4.1 KiB
Ink
A compiler for a custom, platform-agnostic shader language that compiles to platform specific shader languages (currently only HLSL).
Ink is not a standalone executable, but rather a library you use to compile your shaders. It has metaprogramming capabilities in the sense that all stages are exposed and data is editable at will. In the future we will support a better API for adding code and possibly macros if we deem it necessary.
Features
A simple passthrough shader (passthrough.shd) can look as follows
vertex main :: (position : float4 @position) -> float4 {
return position;
}
pixel main :: () -> float4 @target {
return float4(1, 1, 1, 1);
}
The shader contains both vertex and pixel shader code, where you specify the entry points as above. Entry points can have any and overlapping names, which will be exposed in the meta data of a compiled shader. There is basic support for most HLSL built-in math functions for the following types:
- Scalar types: int, float
- Vector types: float2, float3, float4, int2, int3, int4
- Matrices: float4x4
All of the above can be constructed with their namesake constructors i.e.
float4(x, y, z, w);. We also support Samplers and Texture2D
If you want to declare and use variables you can do it as follows
x : float = 2.0; // no 'f' suffix required or even supported (it gives an error)
y : float = 4.0;
v : float2 = float2(x, y);
v2 := float2(x, y);
You can also do arithmetic as you would expect
x : float = 2.0 * 4.0 + (3 * 2); // int literals automatically convert to floats.

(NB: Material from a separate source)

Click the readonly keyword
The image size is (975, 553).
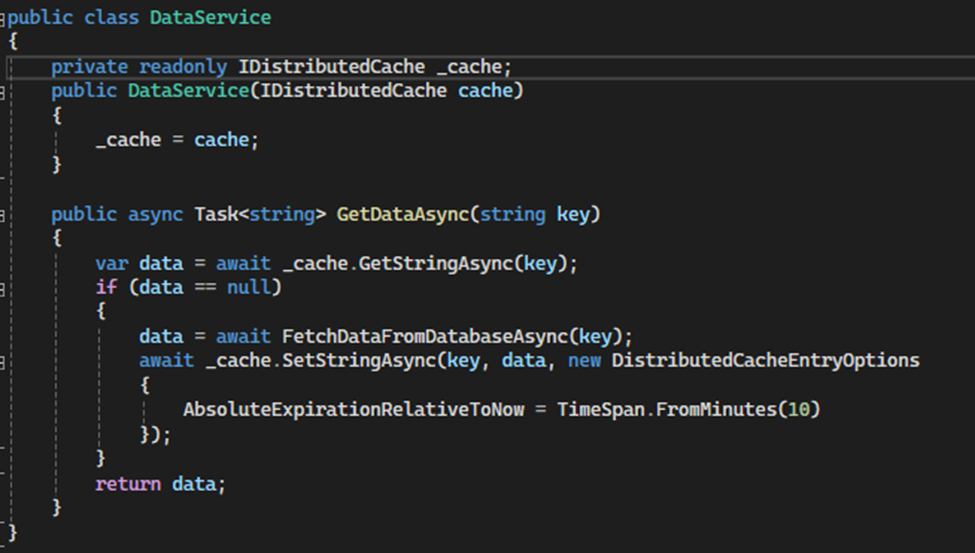(x=183, y=67)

There is basic struct support
Camera_Data :: struct {
projection : float4x4;
view : float4x4;
}
You can also define constant buffers
camera :: Constant_Buffer {
projection : float4x4;
view : float4x4;
}
You can mark these with @ hints to mark specific mappings for your engine
camera :: Constant_Buffer @camera {
projection : float4x4;
view : float4x4;
}
Structured buffers - simply called Buffer - are now also supported
buffer :: Buffer {
color : float4;
model : float4x4;
}
vertex main :: (position : float3 @position, instance_id : int) -> float4 @outposition {
return mul(position, buffer[instance_id].model);
}
pixel main :: (instance_id : int) {
return buffer[instance_id].color;
}
You will get a Buffer instance returned in the compiled result which has all the fields in the buffer exposed. See more below.
Jai Usage Example
To compile a shader and use the result, you can do the following in jai
ctx : Compiler_Context;
add_define(*ctx, "SKINNING"); // Pass environment defines here, you can also use the `#add_define` in your shaders for debugging.

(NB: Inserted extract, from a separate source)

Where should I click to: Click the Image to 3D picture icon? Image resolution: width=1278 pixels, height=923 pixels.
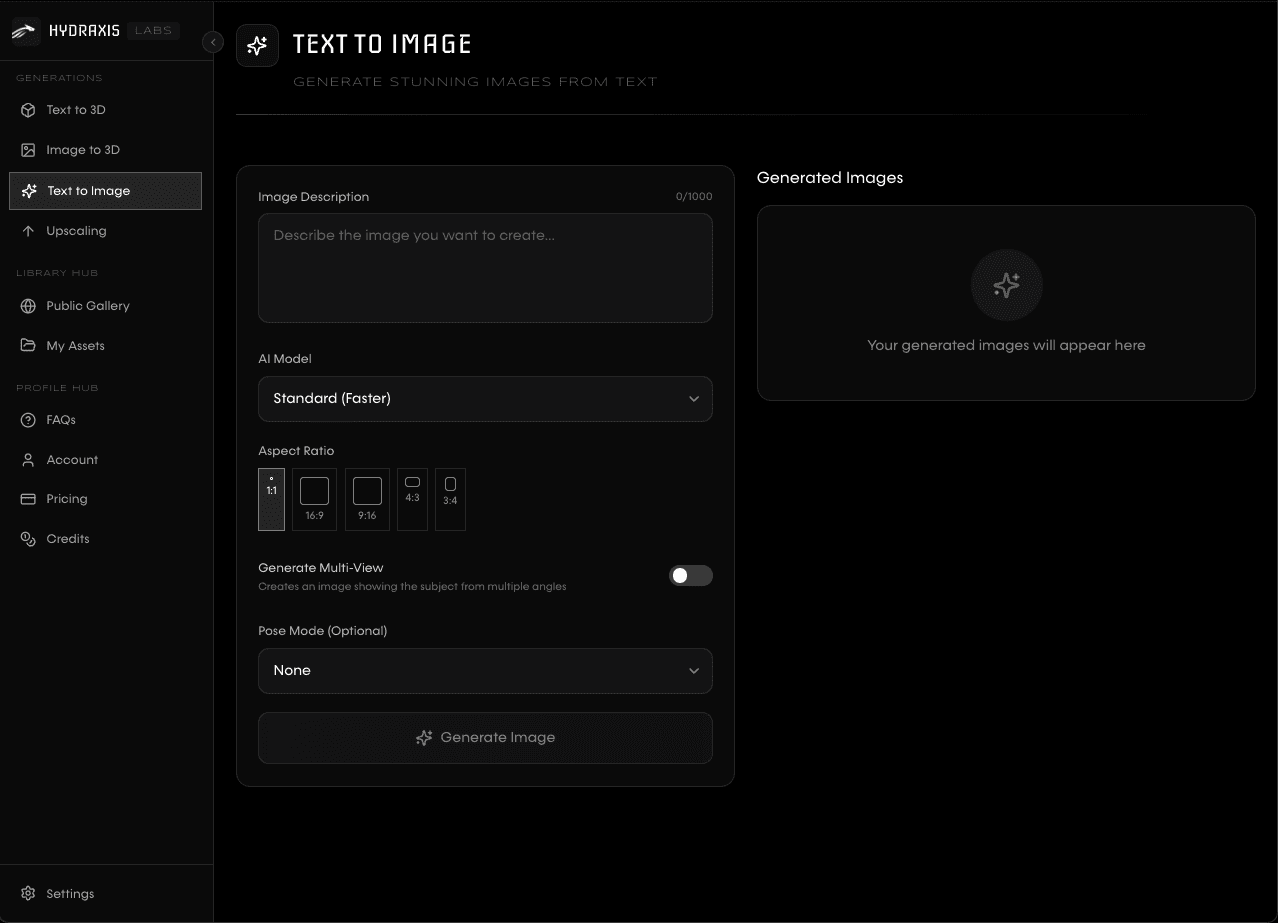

compile_file(*compiler, "shader.ink", allocator);
if ctx.had_error {
log_error("%\n", report_messages(ctx.messages),, temp);
return;
}
// The ctx now contains all the needed information like the source text, entry points, constant buffers etc.
Output data
When parsing a shader you pass a Compiler_Context struct which in turn will contain all the output data in the end. See module.jai for more info.
An example of output data are buffers (constant, structured)
Buffer :: struct {
name : string;
fields : Static_Array(Property_Field, 16);
// hints : Field_Hint; // optional hint...
hints : [..]Field_Hint;
buffer_index : u32;
}
A field is just a simple struct with a name and type (and hints such as semantics or custom hints in the future)
Field_Hint :: struct {
kind : Hint_Kind;
target_index : int;
custom_hint_name : string;
}
Field :: struct {
name : string;
type : Field_Type;
hints : [..]Field_Hint;
}
Field_Kind :: enum {
Int :: 0;
Half :: 1;
Float :: 2;
Double :: 3;
Texture2D :: 8;
Sampler :: 9;
Function;
Struct;
Array;
}
Field_Type :: struct {
kind : Field_Kind;
name : string; //@Note(niels): for structs
children : [..]Field;
}
Notable missing features
- While
- Multiple render targets
- Interpolation specifiers
- Importing files such as shared utils etc. with something other than textual
#load - Other output languages
- compute shaders
- mesh/amplification shaders